Deer Valley Competition 


“Vail’s been competing against Deer Valley forever and now they’re competing in their backyard,” warned local ski instructor Bonnie Godfrey. 


Deer Valley President Bob Wheaton took the high ground. "The folks at Vail Resorts are great ski area operators and we welcome them to town,” he told the Park Record. “There are a lot of great people at Canyons and the combination will be impressive."


Talisker has made big strides since taking over from the now defunct American Skiing Company in 2008 and investing $75 million into the resort, but at the end of the day they’re still a real estate developer. 


“Even though the extent to which no one knew (about Vail Resorts coming on the scene) is staggering, it was just a matter of time before someone else ran our ski area,” another Canyons employee told SnoCountry.com. “Talisker knows their strengths and shortcomings and so does Vail. It’s going to be a better place now that the world’s ski leader is in charge.”

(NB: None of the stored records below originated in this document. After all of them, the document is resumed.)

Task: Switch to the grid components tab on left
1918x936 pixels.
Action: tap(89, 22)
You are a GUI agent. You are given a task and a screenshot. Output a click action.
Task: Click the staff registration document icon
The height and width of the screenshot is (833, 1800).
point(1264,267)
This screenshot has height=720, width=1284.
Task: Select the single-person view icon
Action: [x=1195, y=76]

Canyons has had more suitors in its checkered past than Marilyn Monroe, but it looks like Vail’s 50-year commitment more than elevates it from its underdog status. The resort is one more feather in Vail Resort’s seven ski area empire. They’re well-known in California and Colorado, but until now their reach escaped Utah. “This is a great ski market and recreation market,” said Carrig. “It’s the missing link.”


‘Epic” Pass Hailed


Locals are already hailing the “Epic Utah” proposition with a season pass price lower than anything the state has seen in a decade. Not only is the unrestricted pass nearly $200 less than what Canyons was selling for 2013/14, but it includes skiing at Vail, Beaver Creek, Northstar, Kirkwood, Breckenridge, Heavenly and a few days in Austria and Switzerland. 


"My nephew told me he would be visiting more next winter as his Vail pass would be good at Canyons,” said Summit County Council Member Kim Carson. “The effects of this lease will be far-reaching, and we still have a lot to learn about what those will be."


Despite the inevitable transition, Canyons employees say they’d “rather be here than across the street at PCMR or DV.”  Park City Mountain Resort is about to celebrate its 50th anniversary and many in the community see that resort as a town icon. 


Others question whether, even after the systems are in place, the pass prices instigate competition and the two areas conjoin, will the town have lost its charm and become the resort that’s just off the interstate? Stay tuned, as they say.


(Editor’s Note: Jill Adler lives and works in Park City, Utah. Her blog, PCSkiGal, is a regular SnoCountry feature.)